自画像が1点ありましたが、残りは全て抽象画です。壁の所々に辰野登恵子の言葉が掲示されていて、それを読みつつ作品を眺めていくとなかなか良い感じです。というか言葉がないと退屈するかも知れません。特に前半の罫線と方眼の作品群は。
その言葉を2つ3つ引用してみます。(会場の入口前にはこの言葉だけが印字されたパンフレットが置いてあります。)
-筆で描くときの「もたもた感」がすごくいやだった。とにかく版画という手段、特に写真製版というのは、全面的というわけじゃないけど、ある程度はその手垢のようなものを消すことができるから。-
展示会のパンフレットを読むと、辰野登恵子が東京芸術大学に入学した時代(1960年代後半)は「キャンバスに筆で描くことが完全に古いと思われていた」時代だったそうです。アンディ・ウォーホルとかの時代ですね。

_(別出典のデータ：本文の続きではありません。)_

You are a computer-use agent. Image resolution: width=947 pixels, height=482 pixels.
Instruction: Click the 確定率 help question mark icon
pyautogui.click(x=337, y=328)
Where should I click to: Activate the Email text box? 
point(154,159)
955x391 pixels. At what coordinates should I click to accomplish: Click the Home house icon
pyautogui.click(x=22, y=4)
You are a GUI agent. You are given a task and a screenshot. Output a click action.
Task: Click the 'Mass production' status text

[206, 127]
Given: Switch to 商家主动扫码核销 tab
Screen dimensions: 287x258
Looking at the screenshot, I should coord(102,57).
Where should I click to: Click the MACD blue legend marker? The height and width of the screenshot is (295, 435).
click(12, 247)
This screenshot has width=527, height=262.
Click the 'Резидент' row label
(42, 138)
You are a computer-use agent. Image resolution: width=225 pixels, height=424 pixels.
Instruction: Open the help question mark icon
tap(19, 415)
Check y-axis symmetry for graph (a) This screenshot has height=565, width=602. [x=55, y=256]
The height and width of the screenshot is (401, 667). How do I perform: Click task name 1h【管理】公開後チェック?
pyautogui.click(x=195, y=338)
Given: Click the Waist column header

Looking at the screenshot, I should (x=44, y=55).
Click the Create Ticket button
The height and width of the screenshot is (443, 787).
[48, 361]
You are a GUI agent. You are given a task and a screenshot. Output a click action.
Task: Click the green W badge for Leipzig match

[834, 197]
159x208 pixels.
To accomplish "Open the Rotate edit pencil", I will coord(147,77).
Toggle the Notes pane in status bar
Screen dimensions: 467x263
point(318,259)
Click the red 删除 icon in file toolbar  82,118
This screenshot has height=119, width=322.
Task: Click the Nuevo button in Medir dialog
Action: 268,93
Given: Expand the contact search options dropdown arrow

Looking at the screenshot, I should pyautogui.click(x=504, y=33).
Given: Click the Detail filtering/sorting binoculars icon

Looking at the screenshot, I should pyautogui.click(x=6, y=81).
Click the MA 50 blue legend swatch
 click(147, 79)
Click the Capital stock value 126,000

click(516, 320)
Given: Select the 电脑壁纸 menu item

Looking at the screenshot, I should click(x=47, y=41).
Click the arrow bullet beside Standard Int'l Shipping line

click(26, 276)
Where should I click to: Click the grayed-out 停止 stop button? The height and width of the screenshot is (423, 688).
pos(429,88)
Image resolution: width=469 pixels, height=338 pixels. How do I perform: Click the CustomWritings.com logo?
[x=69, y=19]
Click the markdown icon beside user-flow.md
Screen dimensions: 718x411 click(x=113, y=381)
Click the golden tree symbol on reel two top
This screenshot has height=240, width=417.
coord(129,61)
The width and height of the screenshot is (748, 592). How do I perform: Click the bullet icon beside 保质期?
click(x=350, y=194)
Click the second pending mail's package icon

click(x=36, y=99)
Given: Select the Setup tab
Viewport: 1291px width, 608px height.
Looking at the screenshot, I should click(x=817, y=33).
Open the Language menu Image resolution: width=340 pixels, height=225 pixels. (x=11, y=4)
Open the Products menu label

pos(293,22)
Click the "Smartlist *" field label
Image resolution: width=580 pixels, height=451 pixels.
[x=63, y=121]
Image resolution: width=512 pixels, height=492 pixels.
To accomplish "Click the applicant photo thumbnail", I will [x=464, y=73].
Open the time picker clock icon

-ノートの横線や、原稿用紙のます目や、網点や、そういう整然と並んでいるものを、じっと見ているのが大好きで。そういう不毛なところに、もし、何かを一点落としたら、ぜんぜん違ったものに変身するでしょ。点ひとつで、新しい空間が出現する。-
残念ながらこの感覚は全然わかりません。
-イメージは見えている世界からピックアップされてくるものもあれば、心の闇の中から生まれるものもあります。前者は視覚を通して感知するものなので、ある程度パースペクティブに沿った、形あるものですが、後者は無意識の世界から引き出されるので、相当観念的なものです。-
この言葉は作品群をずっと眺めていくと何となく解ります。あと、これは以前に草間彌生の展覧会でも感じたのですが、ときおり顕微鏡で細胞や分子などを眺めているかのような気分になりました。上記の「無意識の世界」とはすなわち、人間をかたち造っている無数の細胞や分子が、無意識裡に自らの自画像を描かせているのかも知れん、などとうっかり口にすると強制入院でもさせられそうな妄想が湧きあがってきました。
展示品の撮影は禁止ですが、先日横浜美術館のコレクション展で撮ったものがあったので貼っておきます。でもこの1点だけ見ても上記のような感覚にはならないと思います。